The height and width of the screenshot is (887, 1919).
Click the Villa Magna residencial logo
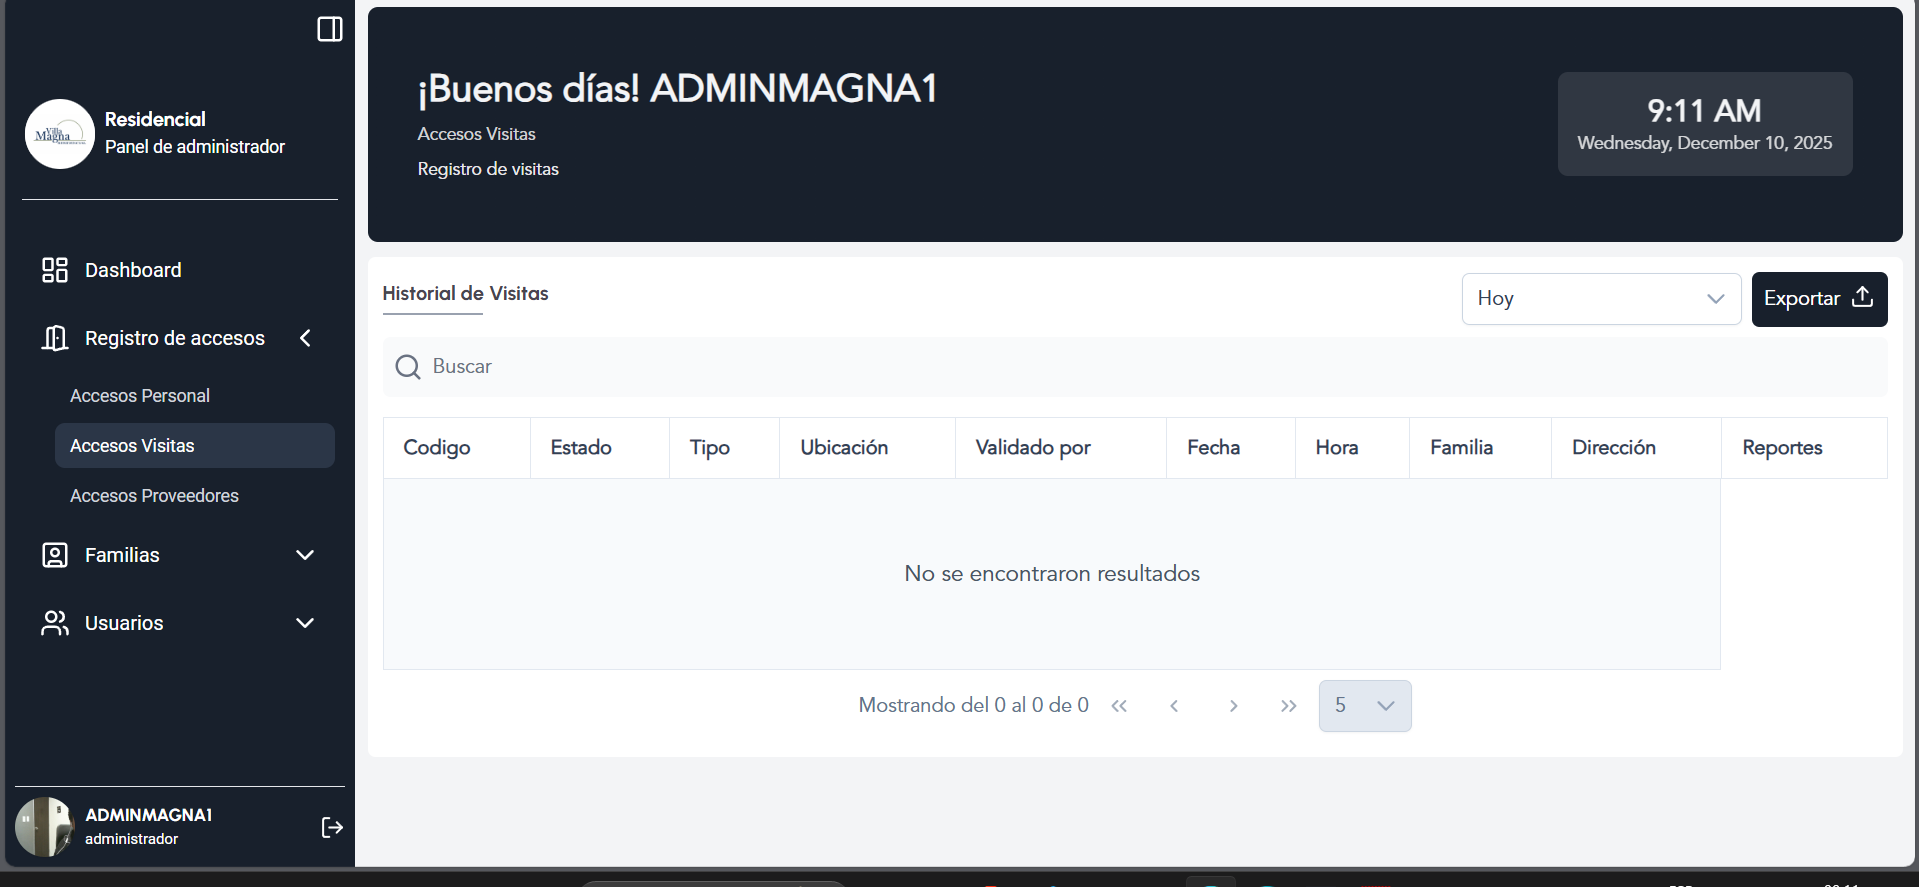(x=60, y=134)
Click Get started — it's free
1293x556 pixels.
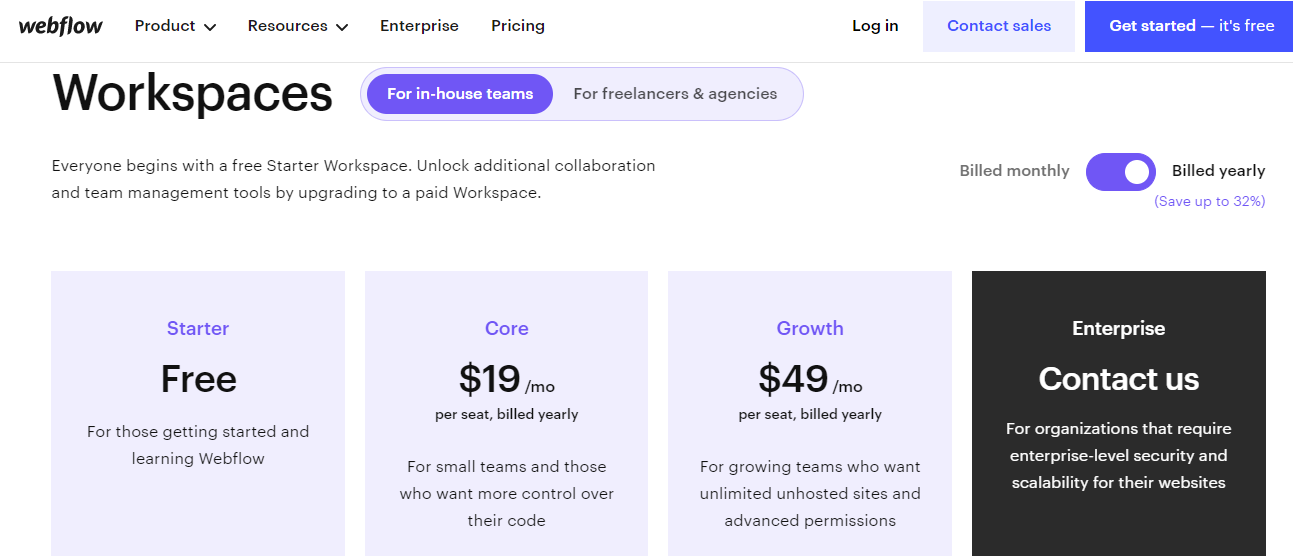[x=1191, y=26]
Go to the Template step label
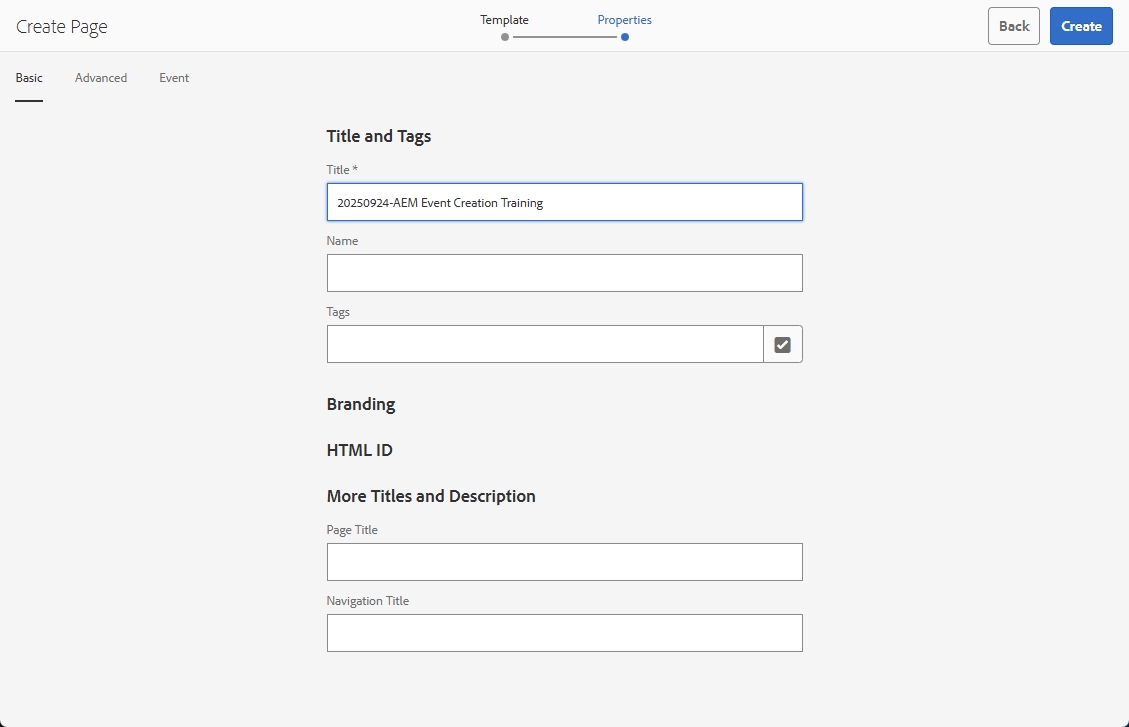 coord(504,20)
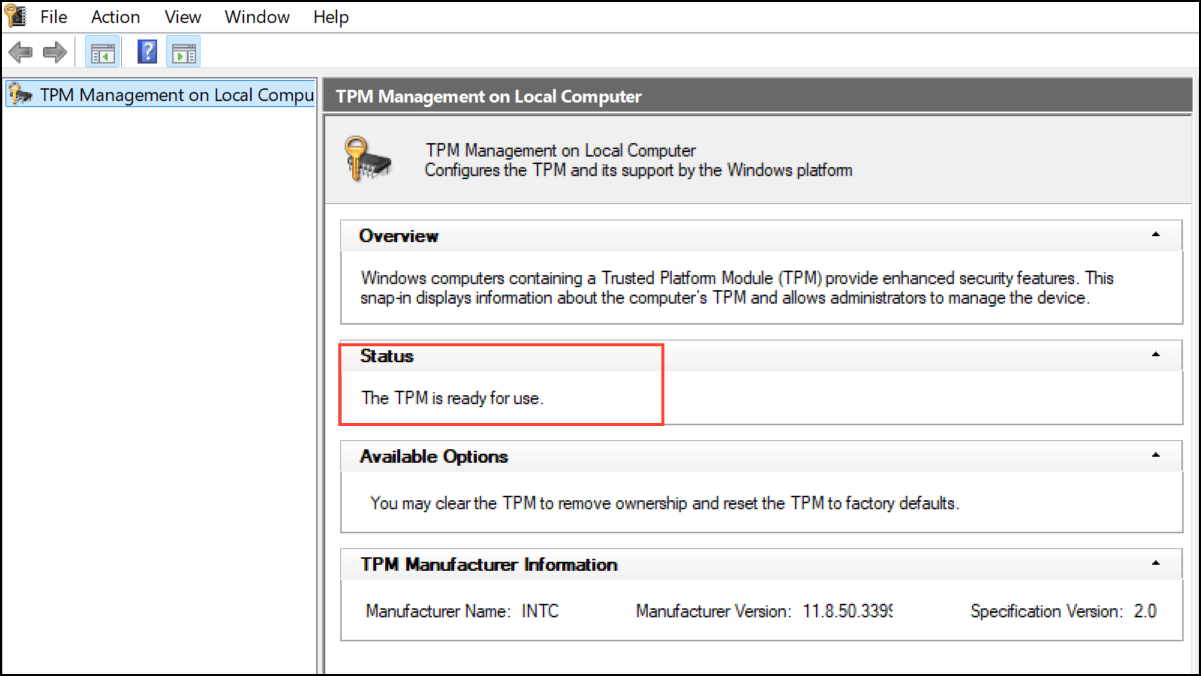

=====

- Problem to solve
For each entry, copy the text exactly and leave out any image it carries.

- Answer for the task
The height and width of the screenshot is (887, 1919).
Click the Villa Magna residencial logo
(x=60, y=134)
Click Get started — it's free
1293x556 pixels.
[x=1191, y=26]
Go to the Template step label
 coord(504,20)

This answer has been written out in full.